A mediocre, haphazardly put together cheat sheet with often application-specific examples. Pick up The Web Application Hacker's Handbook instead, or read the OWASP Testing Guide.

Thank you for not bashing without providing alternatives

I think that's a bit harsh, it does say 101 and it does provide context to a new developer as to the types of stuff possible. It's at least a positive launching point for further investigation...

Well yes, that is exactly what that is. However, you made it sound as if it were wrong for such a thing to exist. Without the proper context, how do we know that that wasn't exactly what the author intended to do?

Furthermore, in the later pages the document does mention the OWASP testing guide.

Maybe the title is a bit misleading? Let a mod change it to the original one: "Tactical Web Application Penetration Testing Methodology"
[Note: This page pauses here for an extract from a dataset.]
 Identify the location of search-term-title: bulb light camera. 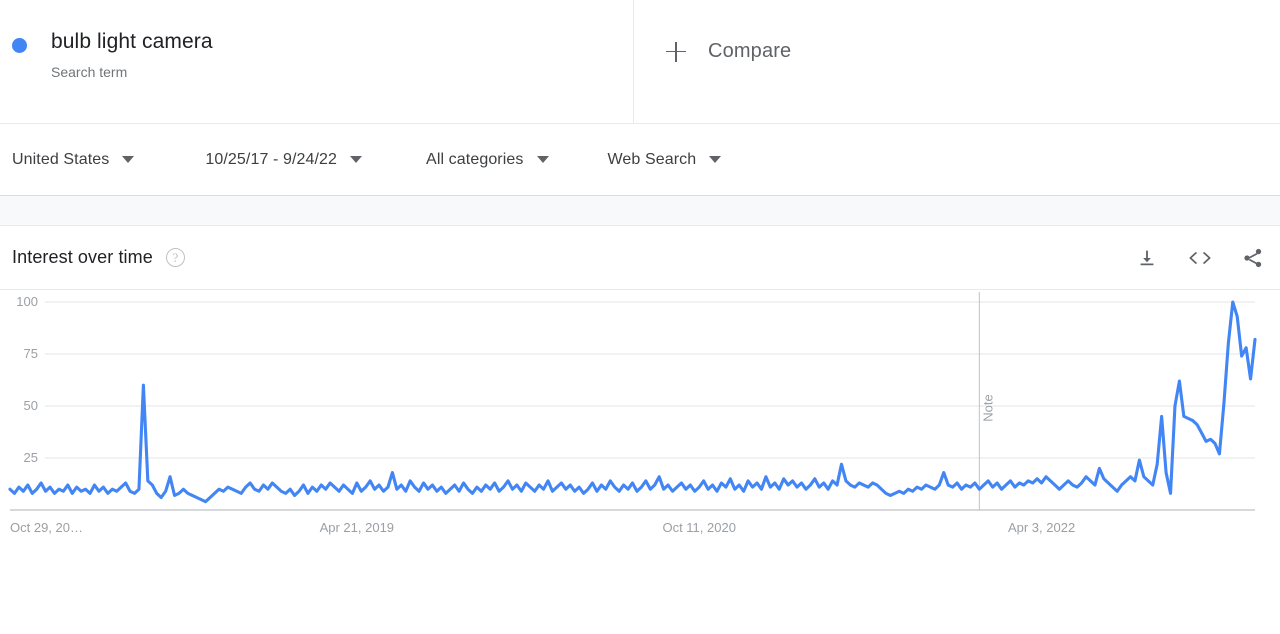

This is a good rough draft but it lacks a lot of basic background information. It reminds me of trying to teach programming by only providing a collection of code snippets, these are useful but they won't replace true guidance and they can become a dangerous learning crutch. Don't forget who your audience is (or who you're attracting with a title like Web Hacking 101) and remember that when you write you should be focusing on making it as easy to read and understand as easy as possible for them. Explain the whys behind taking certain steps such as why you should be google searching for sql errors (saves you time, it's easy, google cache pages can show details about errors that are not longer visible on the live site, and most importantly what sql is and the implications of an error).

While it's not about technical writing I think Kurt Vonnegut's advice will help you to make a better write up. Specifically #7. -- Pitty the Readers[0]
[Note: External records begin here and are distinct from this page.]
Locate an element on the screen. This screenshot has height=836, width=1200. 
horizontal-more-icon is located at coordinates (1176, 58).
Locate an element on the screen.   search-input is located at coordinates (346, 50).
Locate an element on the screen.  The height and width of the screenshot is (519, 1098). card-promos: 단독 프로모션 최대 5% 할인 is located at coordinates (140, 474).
Vonnegut mentions The Elements of Style[1] which you'll find useful if you're struggling to give detailed explanations

[0] http://peterstekel.com/PDF-HTML/Kurt%20Vonnegut%20advice%20t...

[1] http://faculty.washington.edu/heagerty/Courses/b572/public/S...

Maybe this would be better marketed as a cheatsheet.

not sure if im just old hat, but it always cracks me up when i see security advice in a PDF. I know PDF readers might have improved their track record (actually, have they?), but to me they still give me chills like opening some random .doc off the internets

So how do libpdf and pdf.js fare in comparison to the likes of Adobe Reader in terms of security? I've found that I only use those two these days, even for offline PDFs.

You're not the only one and there's a reason why these links are marked with a "[pdf]" warning.

There are some targets to practice on (such as WebGoat[1]) in the answers to this security.stackexchange question:

http://security.stackexchange.com/questions/21523/sample-vul...

[1] https://www.owasp.org/index.php/Category%3aOWASP_WebGoat_Pro...

Thanks for the link, that is a really cool resource!

This is about 'cracking' - security exploits etc. - rather than a general guide to web programming (which is what I expected).